Video by: Erick Herrarte, Anita Wilhelm, and Nathan Good
Caterpillar Mobile : Corporate Overview : Camera Phone Challenge (site)
Cofounder
UC Berkeley : Final Presentation (.pdf) : Design Documentation (site)
Final Master’s Thesis (Partner: Erick Herrarte)
Zooke is a mobile scavenger hunt framework that allows users to explore the city through interacting with user created challenges. Using the notion of a ‘challenge’ as a social object, Zooke allows participants to create ‘challenges’ for different degrees of friends or family. Enabling players to experience their environments in new and interesting ways, both physical and social boundaries are questioned as friends and family members challenge one another to document interesting moments or figures along their daily paths. Completing challenges by submitting mobile photos, community members rate how well completion was obtained.
Zooke, as seen in the above video, was my master’s these project at the iSchool at Berkeley. As a finalist in Vertex innovators challenge, a competition between Standford and Berkeley engineering schools, it received an initial sum of investment from a venture capitalist (associated with Redpoint Ventures) and we were able to work to produce a commercial version of the system, on the web and with mobile clients for the following three years.
Caterpillar Mobile was dedicated to creating immersive play experiences with your mobile devices.

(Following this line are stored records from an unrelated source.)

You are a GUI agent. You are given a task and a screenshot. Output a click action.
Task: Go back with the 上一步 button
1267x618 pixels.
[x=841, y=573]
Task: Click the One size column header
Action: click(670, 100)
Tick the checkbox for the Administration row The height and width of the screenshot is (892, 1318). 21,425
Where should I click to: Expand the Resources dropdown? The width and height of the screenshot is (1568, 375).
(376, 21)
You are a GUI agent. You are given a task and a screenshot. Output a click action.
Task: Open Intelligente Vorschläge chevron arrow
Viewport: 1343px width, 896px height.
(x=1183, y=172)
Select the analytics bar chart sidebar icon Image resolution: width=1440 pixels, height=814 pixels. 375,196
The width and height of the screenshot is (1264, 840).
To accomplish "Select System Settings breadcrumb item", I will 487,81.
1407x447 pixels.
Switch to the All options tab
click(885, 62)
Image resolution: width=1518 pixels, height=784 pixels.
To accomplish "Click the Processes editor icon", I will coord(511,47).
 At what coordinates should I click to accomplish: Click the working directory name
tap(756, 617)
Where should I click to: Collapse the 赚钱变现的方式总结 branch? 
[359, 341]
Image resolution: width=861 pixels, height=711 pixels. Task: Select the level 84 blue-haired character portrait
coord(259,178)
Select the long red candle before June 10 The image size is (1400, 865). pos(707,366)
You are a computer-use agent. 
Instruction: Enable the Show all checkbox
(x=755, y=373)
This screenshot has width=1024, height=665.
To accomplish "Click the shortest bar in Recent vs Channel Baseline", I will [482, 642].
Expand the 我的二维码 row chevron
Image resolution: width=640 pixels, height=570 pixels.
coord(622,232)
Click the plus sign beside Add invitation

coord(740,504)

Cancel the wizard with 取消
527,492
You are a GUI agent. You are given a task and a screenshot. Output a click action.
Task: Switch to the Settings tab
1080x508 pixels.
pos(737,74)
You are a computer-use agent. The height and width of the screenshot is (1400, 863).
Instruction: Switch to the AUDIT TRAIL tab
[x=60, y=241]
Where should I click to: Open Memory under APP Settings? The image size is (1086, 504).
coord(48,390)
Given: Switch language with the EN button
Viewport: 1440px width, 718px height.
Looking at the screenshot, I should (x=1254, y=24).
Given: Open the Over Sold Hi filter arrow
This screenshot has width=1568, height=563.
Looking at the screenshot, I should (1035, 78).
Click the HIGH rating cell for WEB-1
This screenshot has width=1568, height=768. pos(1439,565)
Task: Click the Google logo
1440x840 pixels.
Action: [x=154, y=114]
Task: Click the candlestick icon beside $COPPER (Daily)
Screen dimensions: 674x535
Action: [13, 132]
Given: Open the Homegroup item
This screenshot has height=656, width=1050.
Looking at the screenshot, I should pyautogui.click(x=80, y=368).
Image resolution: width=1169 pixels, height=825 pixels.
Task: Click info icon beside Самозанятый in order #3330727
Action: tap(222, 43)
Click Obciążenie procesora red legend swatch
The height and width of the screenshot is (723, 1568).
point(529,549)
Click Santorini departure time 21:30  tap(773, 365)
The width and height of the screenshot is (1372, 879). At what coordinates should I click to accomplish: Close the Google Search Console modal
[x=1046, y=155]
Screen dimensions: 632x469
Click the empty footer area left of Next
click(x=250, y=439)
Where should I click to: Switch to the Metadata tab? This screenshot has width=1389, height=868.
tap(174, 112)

Our mantra, Mobile Media Fun, exemplified our belief that new forms of media production and creation could be used playfully to help users enjoy their lives more, while looking at the world a little bit differently. Our beliefs that learning, discovery, and exploration happen thoughout life, not only while sitting in straight rows of chairs in a classroom, were at the pinnacle of the ideas that continued to brew within Caterpillar Mobile. While the Zooke platform was our first project, we discussed and concepted a number of additional extensions which would lie on top of this foundational system. As the development of the commercial mobile ecosystem proved slower than originally anticipated, we decided eventually to discontinue our commercial pursuits, but to employ our ideas and thinking through a non-profit setting.
As a part of one of the first National Science Foundation grants dedicated to exploring the use of mobile technologies in informal learning settings, Zooke was regarded as a great tool for experimentation in informal learning strategies. As such, we returned Zooke to its home in education and implemented a modified version of the platform for the “Science Now, Science Everywhere” initiate in the Liberty Science Center, released at their reopening in July 2007. As a children’s learning tool and mobile tour guide The Camera Phone Challenge (as it was now called) was used throughout the museum from July, 2007 – Sept, 2010. Removing the “participatory” challenge creation, we allowed the Science Center complete control over the narrative and direction of their visitors paths and scavenger hunt throughout the museum. Automatic participant photo aggregation made the tool especially useful for classroom visits to the science center, as teachers could access the galleries of students photos to formulate continued curriculum upon their return.
Since, Zooke, we have seen similar products such as SCVNGR recently appear in the commercial ecosystem. We like to think some of this initial research, was influential in the direction of these emerging products.